StoreGuard - IP Rate Limiter for WooCommerce

StoreGuard provides enterprise-grade IP rate limiting for WooCommerce stores of any size. By restricting the number of actions any single IP address can perform within a specific time window, StoreGuard automatically blocks malicious activity while maintaining a smooth experience for legitimate customers.

Whether you’re fighting registration spam, brute-force login attacks, comment spam, review spam, card testing fraud, or checkout abuse, StoreGuard has comprehensive protection for all critical WooCommerce functions.

7 Independent Rate Limiters

1. Registration Protection — Stop registration spam and automated bot accounts. Limit signups per IP with customizable time windows and block durations. Recommended: 3 attempts per 60 minutes, block for 24 hours.

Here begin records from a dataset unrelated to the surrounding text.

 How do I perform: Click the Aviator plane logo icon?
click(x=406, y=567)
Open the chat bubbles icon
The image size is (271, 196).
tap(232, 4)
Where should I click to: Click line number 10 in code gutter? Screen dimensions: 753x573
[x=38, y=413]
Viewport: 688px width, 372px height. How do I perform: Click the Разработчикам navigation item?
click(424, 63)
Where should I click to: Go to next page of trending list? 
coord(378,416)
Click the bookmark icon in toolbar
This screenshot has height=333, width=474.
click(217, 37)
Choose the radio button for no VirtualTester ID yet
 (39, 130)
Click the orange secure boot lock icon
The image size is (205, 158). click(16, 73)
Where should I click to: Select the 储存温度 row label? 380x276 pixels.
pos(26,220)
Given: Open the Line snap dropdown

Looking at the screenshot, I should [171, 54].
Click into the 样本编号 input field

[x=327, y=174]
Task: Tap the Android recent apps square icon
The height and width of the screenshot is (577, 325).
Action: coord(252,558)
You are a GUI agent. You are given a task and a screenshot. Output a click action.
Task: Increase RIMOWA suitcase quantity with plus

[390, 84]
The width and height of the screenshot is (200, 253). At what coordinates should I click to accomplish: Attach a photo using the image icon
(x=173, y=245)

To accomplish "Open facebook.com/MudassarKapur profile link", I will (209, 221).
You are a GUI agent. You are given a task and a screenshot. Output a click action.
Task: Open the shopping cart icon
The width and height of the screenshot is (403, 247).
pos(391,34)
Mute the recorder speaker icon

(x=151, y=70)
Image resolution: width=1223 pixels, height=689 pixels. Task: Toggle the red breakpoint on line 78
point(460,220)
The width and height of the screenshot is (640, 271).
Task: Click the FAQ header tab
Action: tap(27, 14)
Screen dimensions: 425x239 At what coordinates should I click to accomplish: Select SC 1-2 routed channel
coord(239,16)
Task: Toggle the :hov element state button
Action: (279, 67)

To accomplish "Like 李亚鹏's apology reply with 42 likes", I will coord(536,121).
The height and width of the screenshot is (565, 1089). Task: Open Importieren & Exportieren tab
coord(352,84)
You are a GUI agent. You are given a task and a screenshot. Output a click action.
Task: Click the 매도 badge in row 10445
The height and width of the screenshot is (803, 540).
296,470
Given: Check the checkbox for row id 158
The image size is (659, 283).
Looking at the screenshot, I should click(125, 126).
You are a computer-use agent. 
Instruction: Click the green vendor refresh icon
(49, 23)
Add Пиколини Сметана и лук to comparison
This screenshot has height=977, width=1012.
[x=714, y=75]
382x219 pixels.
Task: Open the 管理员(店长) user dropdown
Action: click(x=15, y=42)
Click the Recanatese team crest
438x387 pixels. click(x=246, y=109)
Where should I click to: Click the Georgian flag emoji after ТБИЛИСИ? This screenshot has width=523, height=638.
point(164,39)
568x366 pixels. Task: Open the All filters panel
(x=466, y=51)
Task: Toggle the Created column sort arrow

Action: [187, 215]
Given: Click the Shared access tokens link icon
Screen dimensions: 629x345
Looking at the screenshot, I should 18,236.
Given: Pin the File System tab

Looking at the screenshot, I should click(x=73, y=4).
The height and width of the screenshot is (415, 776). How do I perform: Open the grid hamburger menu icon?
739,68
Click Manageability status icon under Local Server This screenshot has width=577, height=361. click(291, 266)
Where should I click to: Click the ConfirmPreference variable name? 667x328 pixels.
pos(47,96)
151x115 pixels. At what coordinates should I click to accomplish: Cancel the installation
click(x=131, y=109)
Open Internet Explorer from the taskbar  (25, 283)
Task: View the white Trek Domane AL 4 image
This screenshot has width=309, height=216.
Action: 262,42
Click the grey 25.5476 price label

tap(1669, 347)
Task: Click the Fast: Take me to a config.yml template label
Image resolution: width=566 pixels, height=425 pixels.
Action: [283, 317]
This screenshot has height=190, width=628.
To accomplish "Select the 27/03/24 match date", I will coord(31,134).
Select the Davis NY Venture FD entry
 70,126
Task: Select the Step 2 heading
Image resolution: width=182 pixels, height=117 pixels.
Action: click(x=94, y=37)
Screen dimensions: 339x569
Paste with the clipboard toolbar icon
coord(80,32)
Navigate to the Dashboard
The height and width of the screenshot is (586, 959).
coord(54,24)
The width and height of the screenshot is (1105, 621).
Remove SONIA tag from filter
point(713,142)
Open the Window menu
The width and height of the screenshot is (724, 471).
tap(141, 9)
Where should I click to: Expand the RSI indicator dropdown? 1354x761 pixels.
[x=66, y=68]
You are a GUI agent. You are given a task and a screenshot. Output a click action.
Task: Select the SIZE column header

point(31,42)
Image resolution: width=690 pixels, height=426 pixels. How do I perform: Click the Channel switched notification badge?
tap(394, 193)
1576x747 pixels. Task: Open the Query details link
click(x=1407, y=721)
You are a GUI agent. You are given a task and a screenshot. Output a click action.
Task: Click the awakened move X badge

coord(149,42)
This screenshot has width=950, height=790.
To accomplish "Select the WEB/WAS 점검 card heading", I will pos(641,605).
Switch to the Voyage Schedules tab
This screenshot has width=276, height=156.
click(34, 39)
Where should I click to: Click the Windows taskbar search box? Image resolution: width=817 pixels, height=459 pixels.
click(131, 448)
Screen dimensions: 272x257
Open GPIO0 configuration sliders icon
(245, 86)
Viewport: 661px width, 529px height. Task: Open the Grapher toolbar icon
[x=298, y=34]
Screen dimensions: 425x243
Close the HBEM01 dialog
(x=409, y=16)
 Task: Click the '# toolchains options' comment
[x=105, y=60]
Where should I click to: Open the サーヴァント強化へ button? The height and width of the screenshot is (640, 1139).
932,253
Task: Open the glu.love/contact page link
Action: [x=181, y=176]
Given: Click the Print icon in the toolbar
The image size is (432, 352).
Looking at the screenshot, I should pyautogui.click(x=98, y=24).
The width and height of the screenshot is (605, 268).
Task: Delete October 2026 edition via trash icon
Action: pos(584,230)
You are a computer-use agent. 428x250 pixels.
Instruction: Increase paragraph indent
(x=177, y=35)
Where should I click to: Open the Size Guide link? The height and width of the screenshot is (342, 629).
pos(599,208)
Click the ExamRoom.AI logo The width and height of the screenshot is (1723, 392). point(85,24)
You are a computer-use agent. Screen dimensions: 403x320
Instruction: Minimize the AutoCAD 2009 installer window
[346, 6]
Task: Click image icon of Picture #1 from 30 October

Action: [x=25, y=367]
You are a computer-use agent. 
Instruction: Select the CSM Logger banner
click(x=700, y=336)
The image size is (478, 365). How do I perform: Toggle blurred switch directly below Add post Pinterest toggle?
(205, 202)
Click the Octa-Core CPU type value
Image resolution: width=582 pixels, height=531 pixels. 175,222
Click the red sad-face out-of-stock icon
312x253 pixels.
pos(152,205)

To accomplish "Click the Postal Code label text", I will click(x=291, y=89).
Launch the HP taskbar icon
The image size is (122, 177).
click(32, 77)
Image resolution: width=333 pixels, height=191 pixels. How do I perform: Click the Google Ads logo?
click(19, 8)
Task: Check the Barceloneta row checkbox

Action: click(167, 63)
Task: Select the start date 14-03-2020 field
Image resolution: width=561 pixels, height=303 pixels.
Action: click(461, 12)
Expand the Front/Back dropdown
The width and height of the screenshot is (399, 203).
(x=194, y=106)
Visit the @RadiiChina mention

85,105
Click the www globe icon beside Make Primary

2. Checkout Protection — Prevent payment fraud and checkout abuse. Covers classic forms, AJAX checkout, and WooCommerce Blocks. Recommended: 10 attempts per 60 minutes, block for 12 hours.

3. Login Protection — Block brute-force password attacks across all login methods (WordPress login, WooCommerce account login, REST API, custom endpoints). Recommended: 5 failed attempts per 30 minutes, block for 60 minutes.

4. Password Reset Protection — Prevent email enumeration attacks by limiting password reset requests per IP. Stop attackers from discovering valid email addresses in your system.

5. Comment & Review Protection — Stop spam submissions on posts, pages, and product reviews. Configure independently for different limits on comments vs. reviews.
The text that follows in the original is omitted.